Abbiamo selezionato alcuni dei passaggi più importanti, mentre potete trovare l’intervista completa (e in lingua originale) nel link in fonte.

La concorrenza è sempre di più forte e il sospetto è che trovare dei buoni contenuti su Netflix sia… beh, più difficile che in passato. È davvero così? Noi saremmo pronti a giurare di sì, ma i due dirigenti non ci stanno. «Quello dell’idea che sia difficile trovare qualcosa da guardare su Netflix è un meme che non ha senso, voglio dire, centinaia e centinaia di star che non avevano una carriera prima di lavorare con Netflix sono state scoperte grazie a noi», spiega Sarandos.

Ma c’è spazio per un’altra domanda spietata da parte di Bloomberg. Ora che Netflix ha raggiunto praticamente la piena penetrazione nel suo mercato più importante, gli Stati Uniti, come spera di continuare a crescere a botte di 15 o 20 milioni di nuovi abbonati all’anno? Guardando altrove, ovviamente. «Ci sono così tanti paesi nel mondo dove siamo a malapena presenti», dice Peters. L’attenzione di Netflix andrà lì.

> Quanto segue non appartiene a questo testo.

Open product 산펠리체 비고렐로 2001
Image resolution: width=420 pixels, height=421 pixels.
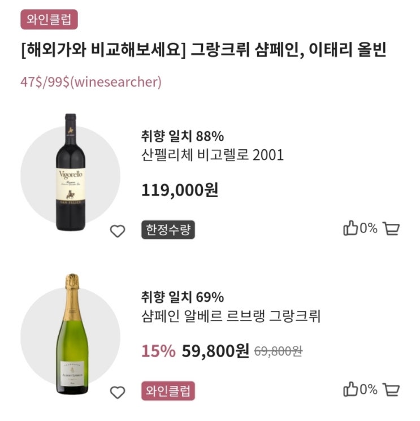click(x=212, y=155)
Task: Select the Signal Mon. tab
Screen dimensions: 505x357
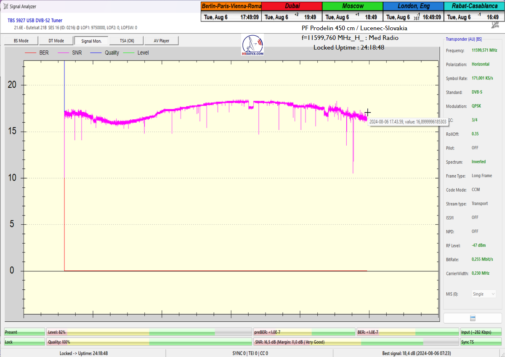Action: 92,41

E poi il presunto flop del business della pubblicità, di cui vi avevamo parlato anche noi. «Siamo letteralmente passati da zero ad un prodotto funzionante con diversi inserzionisti a bordo in meno di sei mesi», spiegano, ammettendo, tra le righe, che qualche difficoltà effettivamente ci sarebbe. «Dobbiamo affrontare ancora un enorme mole di lavoro, non lo metto in dubbio. Saremmo molto impegnati a lavorarci e perfezionare i rapporti con gli inserzionisti per ancora molti anni».

Quanto ad un ritorno economico, Peters insite: «due mesi fa le entrate dalle pubblicità stavano a zero, banalmente perché non esistevano pubblicità su Netflix. Io credo che in tre anni inizieremo ad entrare nel terreno dell’1-2 miliardi di dollari di fatturato». Cifre importanti, che andranno ad aggiungersi ai soldi versati ogni mese dagli abbonati.

E che dire della situazione sempre più involontariamente comica delle serie TV cancellate a nemmeno una stagione dal loro debutto? I due dirigenti liquidano la questione velocemente: «non abbiamo mai cancellato una sola serie TV di successo». Insomma, a parlare sono gli ascolti. «Molti degli show cancellati hanno ottime intenzioni, ma si rivolgono ad un pubblico troppo di nicchia nonostante pretendano un budget molto alto». Il trucco (questa parte è rivolta più ai produttori che agli abbonati) per garantire la sopravvivenza di una serie? «Usare budget piccoli per serie con un pubblico piccolo e grandi budget per serie con un grande pubblico».

Quanto al futuro della piattaforma, i due dirigenti ricordano che presto Netflix ospiterà per la prima volta la diretta di uno speciale del comico Chris Rock, confessando che il vero potenziale di questa nuova tipologia di contenuti verrà sperimentato con i reality show. «È molto meglio comunicare i vincitori e gli eliminati in tempo reale, altrimenti spesso succede che anche gli spettatori più appassionati decidano di saltare le puntate per andare direttamente al finale e spoilerarsi cosa succede».